When it’s time to take my temperature again, Dana sticks the thermometer into my mouth a little too enthusiastically, patting my leg as she’s seen our mother do. Mom counts down the seconds until Dana pulls the thermometer out and, with Mom’s help, reads my temperature. Mom cups her hand around Dana’s ear and whispers, and Dana announces proudly, “One hundred on the dot!” Dad is smoking in the doorway, weary but smiling. My 4-H poster leans against the wall, and from this distance the pictures look better. Mom tells us she’s made two dozen yeast rolls, along with fragrant beef stew, full of carrots and wedges of yellow potato. Dad turns up the telethon, sits at the end of the couch, and places my feet in his lap. Dina, Dana, Derrick, and Darren follow Mom to the kitchen to fill plates.

So we can eat in the TV room, Derrick and Darren arrange the worn footstool, the side tables, and a stack of Compton’s Encyclopedias to hold plates. Dad gets the real TV tray, and Mom props me up with bed pillows and positions a plate on my legs: mostly potatoes and carrots from the stew and a torn-up yeast roll — no milk or butter, she says. Dad has made me a glass of honey and orange juice and whiskey, which I’m proud to be drinking. I know my siblings wish they had some because it makes us silly. Dad comments on what an entertainer Jerry Lewis is, how his reunion last year with his former partner Dean Martin ought to be in the Smithsonian.
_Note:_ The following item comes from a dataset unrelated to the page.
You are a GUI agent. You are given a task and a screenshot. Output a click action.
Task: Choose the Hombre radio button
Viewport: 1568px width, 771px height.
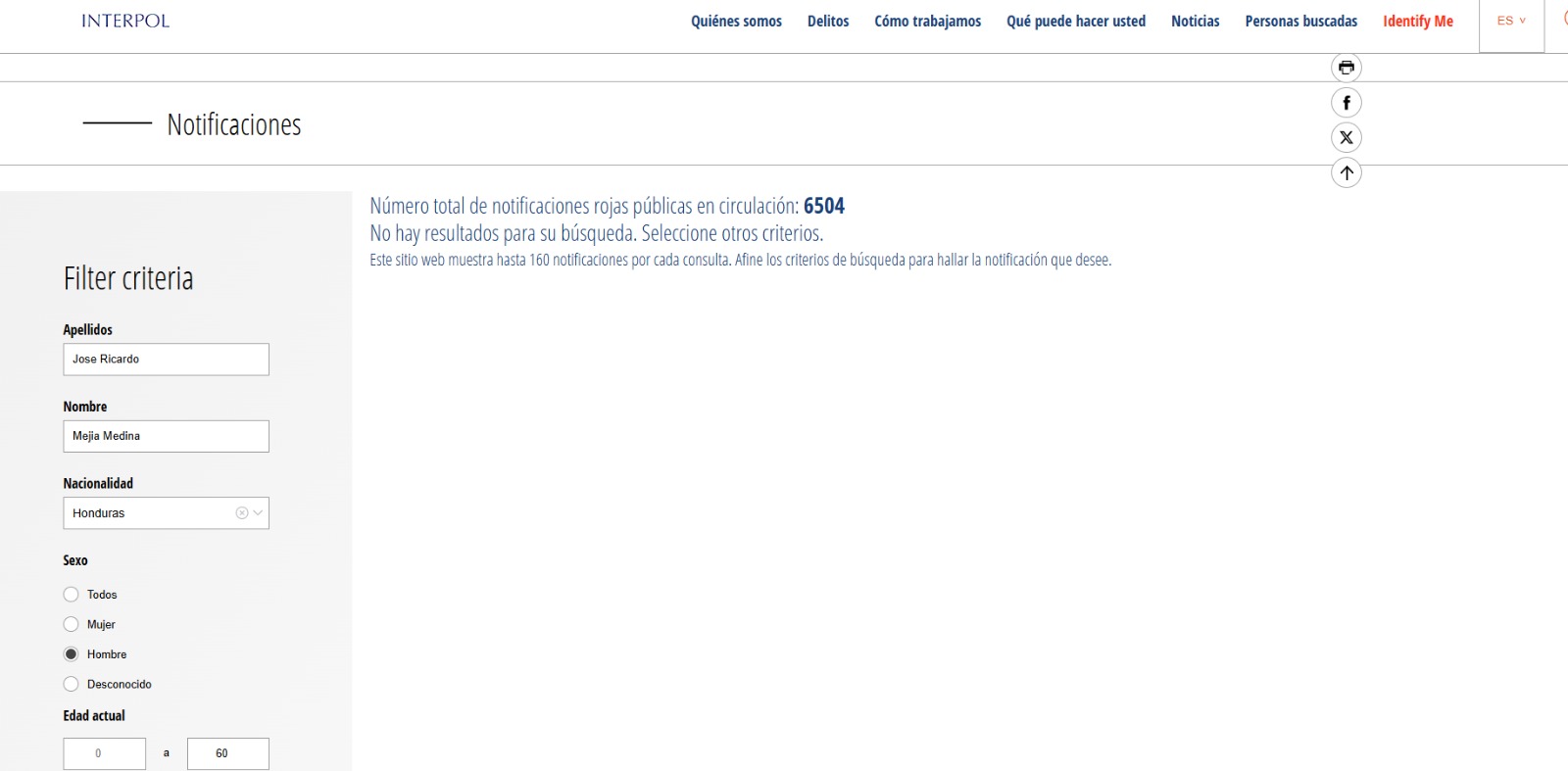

We have warm pie for dessert, and though my throat still burns, it feels good to have real food in my stomach. As the sun sinks low and we scrape our bowls, the telethon comes to an end. The confetti flies. The final figures click into place, and Jerry stands openmouthed at the strand of digits: $26,841,490. After it’s over, my siblings and I play I-See-Something-You-Don’t-See, and they let me win. Mom changes my quilts and my pillowcases. I take the awful penicillin and gag.

Everyone goes to bed, but I can’t sleep. I look in the direction of my grandparents’ photo, where nothing shines or moves — no orbs or strange lights. I try various tricks to help me sleep: saying the names of my siblings over and over in my head, picturing myself doing chores — feeding pigs, spreading straw for their bedding, running hoses for their water. I finally doze off.

In the morning my forehead feels normal, and the soreness in my throat is no more than a nuisance. With a blanket wrapped around me, I walk to the kitchen to eat a leftover yeast roll and a thick slice of apple pie. Everyone has gone to school or work. My mother has left a note to say she’ll be home to check on me at noon. I am to stay in bed, take my medicine, and not go outside; my brothers will feed my runt pigs. I drink some milk, though I’m not supposed to, and snoop around the empty house. On the desk where my dad figures out the family budget, there’s a bill from the hospital. It’s for my ER visit. On a piece of scratch paper, in his crisp handwriting, my dad has tried to calculate how we are going to pay the hundreds of dollars we owe — money I know we don’t have.

When my mother comes home at noon, she finds me crying. She puts me on the couch, covers me up, and tells me if I don’t calm down and rest, I’ll only make myself sick again.